Private business has always been more lucrative than government work, but the differences between the two used to be much smaller. In 1960, the average CEO, at $190,000 per year, made a little less than twice the president’s $100,000. By 1970, the gap was widening, with the president now up to $200,000 per year and the average CEO earning $548,000.
The gap persists at the Cabinet level and below, with potential corrupting effect on the government officials who hold these jobs, the report said.

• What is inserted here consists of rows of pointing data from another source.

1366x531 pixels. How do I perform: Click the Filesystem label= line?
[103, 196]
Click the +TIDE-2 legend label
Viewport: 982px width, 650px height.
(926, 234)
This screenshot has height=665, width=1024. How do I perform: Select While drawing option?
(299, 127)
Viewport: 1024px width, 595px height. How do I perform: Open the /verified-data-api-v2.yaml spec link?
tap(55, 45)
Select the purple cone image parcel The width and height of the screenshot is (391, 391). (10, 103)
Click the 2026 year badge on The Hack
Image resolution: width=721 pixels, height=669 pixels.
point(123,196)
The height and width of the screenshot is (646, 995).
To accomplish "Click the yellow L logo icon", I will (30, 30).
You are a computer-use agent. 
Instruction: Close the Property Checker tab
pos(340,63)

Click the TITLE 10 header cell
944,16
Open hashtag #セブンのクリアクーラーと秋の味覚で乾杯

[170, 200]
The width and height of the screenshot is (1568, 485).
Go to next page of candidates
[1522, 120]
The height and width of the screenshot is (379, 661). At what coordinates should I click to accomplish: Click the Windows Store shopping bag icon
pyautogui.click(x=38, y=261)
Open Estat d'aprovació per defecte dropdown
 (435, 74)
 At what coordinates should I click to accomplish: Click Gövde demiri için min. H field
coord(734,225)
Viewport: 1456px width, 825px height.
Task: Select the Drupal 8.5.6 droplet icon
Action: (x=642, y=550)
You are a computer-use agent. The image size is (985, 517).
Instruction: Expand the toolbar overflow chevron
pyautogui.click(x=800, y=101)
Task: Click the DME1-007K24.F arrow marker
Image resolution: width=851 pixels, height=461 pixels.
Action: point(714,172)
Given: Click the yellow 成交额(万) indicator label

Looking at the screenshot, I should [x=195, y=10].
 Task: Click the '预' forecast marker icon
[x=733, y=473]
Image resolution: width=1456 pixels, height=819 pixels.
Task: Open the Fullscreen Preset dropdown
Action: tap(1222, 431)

It noted that Robert Rubin, as secretary of the Treasury, helped design the Financial Services Moderation Act of 1999 and lobbied Congress to pass it. This act removed the walls that traditionally separated banks, insurance companies and stock brokerages. An immediate beneficiary was Citigroup, a new financial services conglomerate formed of Citicorp, a bank, and The Travelers, an insurance company.
Rubin left office last October to become chairman of Citigroup, the company he helped create, at a total compensation package of $21.5 million. Although he was wealthy before joining the Clinton administration, his new income dwarfed his pre-Washington paycheck, not to mention the $99,500 he earned as Treasury secretary.
No one is accusing Rubin of corruption, but at the very least, the appearance of a conflict of interest exists and looks terrible. In other nations, government officials often go to top corporate jobs after retirement: the Japanese call this a “descent from heaven.” But nowhere else are the corporate rewards so great and, hence, the temptation for a government official to please the corporations that may end up signing his paycheck.
“There is an incentive, once you’re in government, to get out,” Cavanagh said. “Government people are using the knowledge gained in government service to make enormous salaries outside.”
Minds and skills, like hearts, go where they’re appreciated. Even many students at Harvard University’s Kennedy School of Government are opting for private industry. If corporations get the best, government gets the rest. This fact may explain the general public disdain for government these days and the sneaking suspicion among voters that Gore and Bush might not represent the best this nation has to offer.
The report said that over the next four years the U.S. government will suffer a potentially crippling loss of senior leaders. An estimated 65 percent of the Senior Executive Service–the high-level Civil Service managers who run many government departments, will be eligible for retirement.
These managers earn an average $120,000 per year, the report said, and “recruiters trying to fill these positions will be attempting to lure applicants away from private sector jobs that are likely to pay at least several times that amount, plus stock options.”
One solution is to give all government workers seven-digit salaries: this is neither wise nor likely. A better solution would be reasonable limits on income at the top. Equity would be served, and no one would starve.